I was running cpu-z to see what every thing was running at. It shows that I've got a Rated FSB  of 800.0 MHz  but am showing a Bus speed of only 200.0 MHz. Are these supose to be the same? If so how do I crank it up another 600.0 MHz? Couln't find anything in BIOS to change it (asus p5pe-vm bios version 1302)

Also my cpu is rated at 3GHz and is running at 3000.1MHz! Does this count as OCed?!!!


----------



## pbmaster (Jul 1, 2007)

FSB is the front side bus speed. The Bus speed is the base value I guess you could say..that's where the multiplier comes in. 200 x 15 = 3000. I don't know much about FSB, but that's what the bus thing is.

Edit: If you are able to get the Bus speed up another 600 Mhz, Good job m8!!


----------



## hat (Jul 1, 2007)

I don't really know what it meanes, but since Intel's FSB is quad-pumped, 200FSB means 800MHz FSB. I think the 200 is just a number multiplied to calculate the core speed and the rated bus speed that it says on the box is the speed of the link the CPU has with the rest of the system... 800MHz speed to RAM, Video Card, etc... or am I wrong? 

If your FSB was 100, your rated FSB would change to 400. If you OC it to 201, the rated FSB changes to 804... I think


----------



## Kursah (Jul 1, 2007)

Hat's got it right, your actual Bus Speed is in fact 200MHZ, but since intel uses quad-pumping per clock cycle, (think 4 lanes of highway), it is in fact doing 200MHZ x 4, ie 800MHZ Rated FSB Speed.
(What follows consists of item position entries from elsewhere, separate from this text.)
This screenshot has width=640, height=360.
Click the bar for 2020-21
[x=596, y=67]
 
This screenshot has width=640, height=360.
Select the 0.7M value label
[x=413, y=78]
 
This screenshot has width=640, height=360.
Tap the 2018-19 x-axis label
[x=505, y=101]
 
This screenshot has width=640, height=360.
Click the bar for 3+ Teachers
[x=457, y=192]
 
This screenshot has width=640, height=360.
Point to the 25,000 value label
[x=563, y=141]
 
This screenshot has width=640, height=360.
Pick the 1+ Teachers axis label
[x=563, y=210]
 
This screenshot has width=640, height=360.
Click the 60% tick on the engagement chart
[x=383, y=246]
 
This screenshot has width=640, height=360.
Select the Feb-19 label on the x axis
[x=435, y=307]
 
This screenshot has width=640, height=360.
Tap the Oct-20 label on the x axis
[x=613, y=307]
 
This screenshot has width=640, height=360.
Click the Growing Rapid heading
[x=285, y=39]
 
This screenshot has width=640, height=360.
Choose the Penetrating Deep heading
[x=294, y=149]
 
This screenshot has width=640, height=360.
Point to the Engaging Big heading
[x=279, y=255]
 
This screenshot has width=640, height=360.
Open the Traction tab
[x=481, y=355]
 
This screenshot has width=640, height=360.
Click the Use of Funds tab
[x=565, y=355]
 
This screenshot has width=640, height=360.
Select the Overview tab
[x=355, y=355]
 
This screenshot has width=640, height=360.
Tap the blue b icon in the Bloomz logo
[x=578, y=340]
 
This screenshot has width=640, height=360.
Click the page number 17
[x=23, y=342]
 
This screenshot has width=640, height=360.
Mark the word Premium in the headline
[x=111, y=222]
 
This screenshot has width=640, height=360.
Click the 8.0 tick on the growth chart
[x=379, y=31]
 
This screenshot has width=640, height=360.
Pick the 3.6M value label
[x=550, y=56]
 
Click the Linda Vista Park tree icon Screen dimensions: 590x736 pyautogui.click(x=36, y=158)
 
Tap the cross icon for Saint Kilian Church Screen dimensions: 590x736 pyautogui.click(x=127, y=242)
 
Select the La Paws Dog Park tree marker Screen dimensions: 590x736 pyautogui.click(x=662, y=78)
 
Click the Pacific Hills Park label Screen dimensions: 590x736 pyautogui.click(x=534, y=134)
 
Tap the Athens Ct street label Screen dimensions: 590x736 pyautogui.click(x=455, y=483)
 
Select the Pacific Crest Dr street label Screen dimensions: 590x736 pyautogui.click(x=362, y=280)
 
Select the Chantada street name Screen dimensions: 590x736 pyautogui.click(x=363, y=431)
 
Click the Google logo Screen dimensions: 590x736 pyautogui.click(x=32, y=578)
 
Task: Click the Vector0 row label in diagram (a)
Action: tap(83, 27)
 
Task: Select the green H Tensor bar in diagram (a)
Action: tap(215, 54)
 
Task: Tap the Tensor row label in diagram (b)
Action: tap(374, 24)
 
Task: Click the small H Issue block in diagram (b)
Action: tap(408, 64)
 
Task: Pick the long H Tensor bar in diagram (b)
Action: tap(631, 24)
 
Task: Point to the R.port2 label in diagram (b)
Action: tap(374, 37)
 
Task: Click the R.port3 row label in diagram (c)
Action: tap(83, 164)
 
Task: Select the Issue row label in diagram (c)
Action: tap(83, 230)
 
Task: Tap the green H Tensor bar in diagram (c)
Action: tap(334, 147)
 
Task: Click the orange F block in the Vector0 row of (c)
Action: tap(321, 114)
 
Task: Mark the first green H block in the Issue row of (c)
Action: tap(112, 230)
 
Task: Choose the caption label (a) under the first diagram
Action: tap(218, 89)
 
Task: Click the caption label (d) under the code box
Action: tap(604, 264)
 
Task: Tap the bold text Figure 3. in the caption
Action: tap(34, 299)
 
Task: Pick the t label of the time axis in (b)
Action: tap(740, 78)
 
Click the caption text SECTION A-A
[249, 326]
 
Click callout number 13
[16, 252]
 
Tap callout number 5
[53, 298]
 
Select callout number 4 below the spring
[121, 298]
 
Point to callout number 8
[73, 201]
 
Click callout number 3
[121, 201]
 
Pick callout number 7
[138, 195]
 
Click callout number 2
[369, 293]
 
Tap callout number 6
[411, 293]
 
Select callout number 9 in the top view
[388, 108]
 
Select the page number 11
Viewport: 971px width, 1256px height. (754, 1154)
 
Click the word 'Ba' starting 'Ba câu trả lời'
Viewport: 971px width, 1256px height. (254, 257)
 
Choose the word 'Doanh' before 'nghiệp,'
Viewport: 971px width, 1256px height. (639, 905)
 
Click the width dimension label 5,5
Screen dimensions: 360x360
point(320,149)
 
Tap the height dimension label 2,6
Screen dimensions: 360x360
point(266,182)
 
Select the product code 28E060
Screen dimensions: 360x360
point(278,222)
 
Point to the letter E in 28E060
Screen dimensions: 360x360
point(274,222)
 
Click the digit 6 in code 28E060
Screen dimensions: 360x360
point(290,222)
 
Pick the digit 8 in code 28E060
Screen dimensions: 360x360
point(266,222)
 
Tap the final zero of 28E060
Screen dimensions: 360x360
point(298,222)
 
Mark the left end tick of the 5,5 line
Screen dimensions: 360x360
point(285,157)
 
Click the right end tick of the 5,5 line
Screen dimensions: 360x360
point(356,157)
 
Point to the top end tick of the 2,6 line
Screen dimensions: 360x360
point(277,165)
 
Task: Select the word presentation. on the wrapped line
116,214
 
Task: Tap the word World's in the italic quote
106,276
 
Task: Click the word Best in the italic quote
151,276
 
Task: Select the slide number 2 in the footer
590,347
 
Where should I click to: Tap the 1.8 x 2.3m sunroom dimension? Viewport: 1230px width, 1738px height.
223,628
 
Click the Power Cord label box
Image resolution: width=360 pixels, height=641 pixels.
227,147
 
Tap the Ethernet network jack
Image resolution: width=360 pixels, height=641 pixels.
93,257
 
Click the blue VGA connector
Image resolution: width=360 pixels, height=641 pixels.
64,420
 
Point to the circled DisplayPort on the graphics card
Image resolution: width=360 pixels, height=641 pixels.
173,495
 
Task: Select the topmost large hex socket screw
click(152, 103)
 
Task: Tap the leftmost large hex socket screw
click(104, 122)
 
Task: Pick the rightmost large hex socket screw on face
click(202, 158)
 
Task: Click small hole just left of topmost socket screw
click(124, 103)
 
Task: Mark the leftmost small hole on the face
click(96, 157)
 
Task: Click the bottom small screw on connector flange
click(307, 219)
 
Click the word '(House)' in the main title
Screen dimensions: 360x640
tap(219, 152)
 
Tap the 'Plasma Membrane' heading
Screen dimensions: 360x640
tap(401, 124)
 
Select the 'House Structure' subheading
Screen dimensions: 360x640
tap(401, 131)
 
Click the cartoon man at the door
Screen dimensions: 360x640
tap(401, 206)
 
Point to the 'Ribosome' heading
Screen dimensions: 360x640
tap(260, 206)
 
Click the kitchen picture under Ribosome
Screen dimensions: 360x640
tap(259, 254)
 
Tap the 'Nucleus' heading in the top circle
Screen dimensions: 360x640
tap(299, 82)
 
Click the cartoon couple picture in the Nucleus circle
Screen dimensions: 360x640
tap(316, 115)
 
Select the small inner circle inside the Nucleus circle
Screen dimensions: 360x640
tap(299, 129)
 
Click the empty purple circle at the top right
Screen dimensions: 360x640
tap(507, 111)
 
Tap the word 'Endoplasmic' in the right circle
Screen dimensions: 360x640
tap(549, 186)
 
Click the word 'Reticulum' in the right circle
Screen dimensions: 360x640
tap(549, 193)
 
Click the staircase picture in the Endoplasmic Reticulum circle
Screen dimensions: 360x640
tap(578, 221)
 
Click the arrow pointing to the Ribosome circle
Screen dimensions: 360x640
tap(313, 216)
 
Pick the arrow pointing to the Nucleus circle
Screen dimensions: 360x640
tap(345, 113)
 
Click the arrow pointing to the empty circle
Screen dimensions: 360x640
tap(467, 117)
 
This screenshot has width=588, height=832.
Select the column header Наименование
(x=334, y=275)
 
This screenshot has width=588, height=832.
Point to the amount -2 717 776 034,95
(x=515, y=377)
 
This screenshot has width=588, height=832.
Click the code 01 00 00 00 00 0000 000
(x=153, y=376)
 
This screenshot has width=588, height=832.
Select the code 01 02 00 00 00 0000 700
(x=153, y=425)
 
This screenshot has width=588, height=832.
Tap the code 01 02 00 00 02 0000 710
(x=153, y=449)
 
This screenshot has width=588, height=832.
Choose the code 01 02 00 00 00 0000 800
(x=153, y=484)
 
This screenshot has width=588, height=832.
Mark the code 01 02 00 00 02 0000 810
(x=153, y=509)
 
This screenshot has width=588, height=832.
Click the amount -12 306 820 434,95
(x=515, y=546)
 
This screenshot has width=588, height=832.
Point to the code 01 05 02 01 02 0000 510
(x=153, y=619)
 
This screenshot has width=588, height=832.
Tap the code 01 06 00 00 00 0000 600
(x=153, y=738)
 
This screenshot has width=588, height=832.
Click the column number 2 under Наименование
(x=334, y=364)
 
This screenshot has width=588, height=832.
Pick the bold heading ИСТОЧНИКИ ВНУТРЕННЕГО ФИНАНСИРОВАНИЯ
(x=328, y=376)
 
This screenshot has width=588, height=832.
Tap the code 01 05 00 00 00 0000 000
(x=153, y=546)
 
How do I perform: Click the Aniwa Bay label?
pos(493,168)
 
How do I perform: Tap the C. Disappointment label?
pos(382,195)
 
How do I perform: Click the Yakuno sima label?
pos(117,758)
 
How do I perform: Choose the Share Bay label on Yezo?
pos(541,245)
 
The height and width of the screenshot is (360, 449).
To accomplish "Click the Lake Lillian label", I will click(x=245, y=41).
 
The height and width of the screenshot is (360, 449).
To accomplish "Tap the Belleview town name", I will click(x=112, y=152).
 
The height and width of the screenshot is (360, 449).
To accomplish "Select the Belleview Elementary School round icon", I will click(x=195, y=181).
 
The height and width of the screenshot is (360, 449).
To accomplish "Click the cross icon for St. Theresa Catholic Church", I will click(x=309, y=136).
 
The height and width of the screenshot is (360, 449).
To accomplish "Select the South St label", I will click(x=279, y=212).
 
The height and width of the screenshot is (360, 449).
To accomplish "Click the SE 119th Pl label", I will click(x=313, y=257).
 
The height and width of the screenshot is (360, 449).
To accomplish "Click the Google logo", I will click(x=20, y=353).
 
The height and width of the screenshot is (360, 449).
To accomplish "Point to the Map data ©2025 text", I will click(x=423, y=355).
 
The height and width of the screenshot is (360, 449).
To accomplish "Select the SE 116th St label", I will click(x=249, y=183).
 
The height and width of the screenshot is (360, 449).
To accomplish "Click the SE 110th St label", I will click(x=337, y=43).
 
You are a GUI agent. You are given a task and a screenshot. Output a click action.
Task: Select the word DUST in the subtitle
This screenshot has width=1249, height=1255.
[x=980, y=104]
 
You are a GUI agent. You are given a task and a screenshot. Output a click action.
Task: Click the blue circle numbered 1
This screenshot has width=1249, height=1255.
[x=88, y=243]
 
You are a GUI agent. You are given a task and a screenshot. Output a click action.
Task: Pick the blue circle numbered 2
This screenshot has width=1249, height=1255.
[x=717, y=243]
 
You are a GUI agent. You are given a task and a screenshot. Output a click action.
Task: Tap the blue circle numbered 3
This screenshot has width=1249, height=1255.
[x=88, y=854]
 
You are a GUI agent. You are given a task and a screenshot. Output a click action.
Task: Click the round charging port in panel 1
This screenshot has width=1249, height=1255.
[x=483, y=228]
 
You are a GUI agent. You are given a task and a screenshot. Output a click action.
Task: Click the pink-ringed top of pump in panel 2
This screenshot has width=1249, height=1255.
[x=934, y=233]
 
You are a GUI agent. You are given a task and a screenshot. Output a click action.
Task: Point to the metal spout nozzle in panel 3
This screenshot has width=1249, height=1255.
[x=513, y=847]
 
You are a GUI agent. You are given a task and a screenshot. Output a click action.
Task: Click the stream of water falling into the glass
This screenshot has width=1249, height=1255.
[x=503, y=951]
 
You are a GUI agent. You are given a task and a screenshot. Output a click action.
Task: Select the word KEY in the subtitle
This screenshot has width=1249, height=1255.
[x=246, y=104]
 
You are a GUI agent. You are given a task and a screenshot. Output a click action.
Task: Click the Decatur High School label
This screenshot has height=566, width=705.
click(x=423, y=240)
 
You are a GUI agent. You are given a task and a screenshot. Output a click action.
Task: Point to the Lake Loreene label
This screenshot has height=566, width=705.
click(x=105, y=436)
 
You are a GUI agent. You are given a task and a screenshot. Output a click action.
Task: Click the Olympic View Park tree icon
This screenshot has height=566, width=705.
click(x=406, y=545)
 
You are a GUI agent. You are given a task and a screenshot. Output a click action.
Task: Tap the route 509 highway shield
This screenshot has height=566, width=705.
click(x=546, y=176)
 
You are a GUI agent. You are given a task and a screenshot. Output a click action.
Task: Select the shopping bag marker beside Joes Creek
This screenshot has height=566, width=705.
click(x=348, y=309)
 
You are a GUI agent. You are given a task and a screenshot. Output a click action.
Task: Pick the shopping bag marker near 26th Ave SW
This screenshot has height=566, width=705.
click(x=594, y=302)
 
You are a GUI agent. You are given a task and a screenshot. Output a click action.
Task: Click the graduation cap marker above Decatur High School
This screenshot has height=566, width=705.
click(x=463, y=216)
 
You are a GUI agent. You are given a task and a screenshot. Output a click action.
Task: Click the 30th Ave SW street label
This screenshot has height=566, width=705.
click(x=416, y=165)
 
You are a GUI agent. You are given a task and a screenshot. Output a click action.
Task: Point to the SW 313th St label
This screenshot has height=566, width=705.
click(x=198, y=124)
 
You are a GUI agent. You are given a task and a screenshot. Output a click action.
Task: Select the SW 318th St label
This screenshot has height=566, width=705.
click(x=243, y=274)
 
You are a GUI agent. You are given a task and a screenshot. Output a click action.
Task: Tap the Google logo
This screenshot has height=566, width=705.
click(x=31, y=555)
Also minor indescrepincies in speed do not count as an OC, an overclock to me is best defined as an increase of speed beyond OE Rated Speed manually by the person/owner of said component. Even to use an "auto OC" feature, you have to manually turn it on. But a .1MHZ increase cannot be considered an OC. If you raised your FSB by 1MHZ (set to 201 in bios), then you would have 201X4 = 804 Rated FSB Speed, and 204 x 15 = 3060. Both values would be your minimal manual OC adjustment for your current setup. It may read slightly different also as nothing is EXACT (hence why your CPU is reading 3000.1 instead of 3000.0, someone else may have 2999.8, etc)

I recommend you read up more on FSB and other Bus speeds, ratings, meanings, adjustments and all that Nora.e, there's a lot of stuff out there that may interest you!


----------



## Dippyskoodlez (Jul 1, 2007)

Red dots simulate 1 P4 fsb cycle. Blue is cycle # 2

Green dots simulate 1 DDR cycle (AMD's FSB on the K7. The A64 no longer has this.. its unique)

This picture isn't an accurate representation, its just something I gathered up quickly that gets the point of the quad pumped across, easily.

Although I just realized its not actually finishing the cycle xD

Don't take it literally!


----------



## psyko12 (Jul 1, 2007)

Well bro we have the same board, unfortunately there is no ocing in these babies when running non core 2's asus had the option for cpu ratio locked when using none core 2's, although some say can run fsb 1066 via using an agp card (not the integrated 1) and using core 2 procs. Btw to use core 2 procs you must flash bios to lates 1402 found on there website  hope this helps.

P.S. you can oc the board by using software such as clockgen or systool.


----------



## WarEagleAU (Jul 1, 2007)

you FSB is quad pumped. meaning 200mhz x 4 = 800mhz


----------



## nora.e (Jul 1, 2007)

Kursah said:


> Also minor indescrepincies in speed do not count as an OC



My question of it being OC'd wasn't serious, I'm in the learning stages and figuring out what it all means and how it works together. Once I've got more understanding of it then I'll start to crank the juice up. I'm an extremist and live on instant gratifacation, to do so now would just invite the big mushroom cloud of doom!


----------



## Kursah (Jul 1, 2007)

Hehe, well Nora.e you're taking the right way to learning! Read all you can! If you haven't read through the guides on this site, many will help you in your learning process. My guide is pretty good for helping newer users understand things also, but I may have to add some more pertaining to FSB/Bus speeds after seeing this thread! So thank you for giving me inspiration to add more to my guide!


----------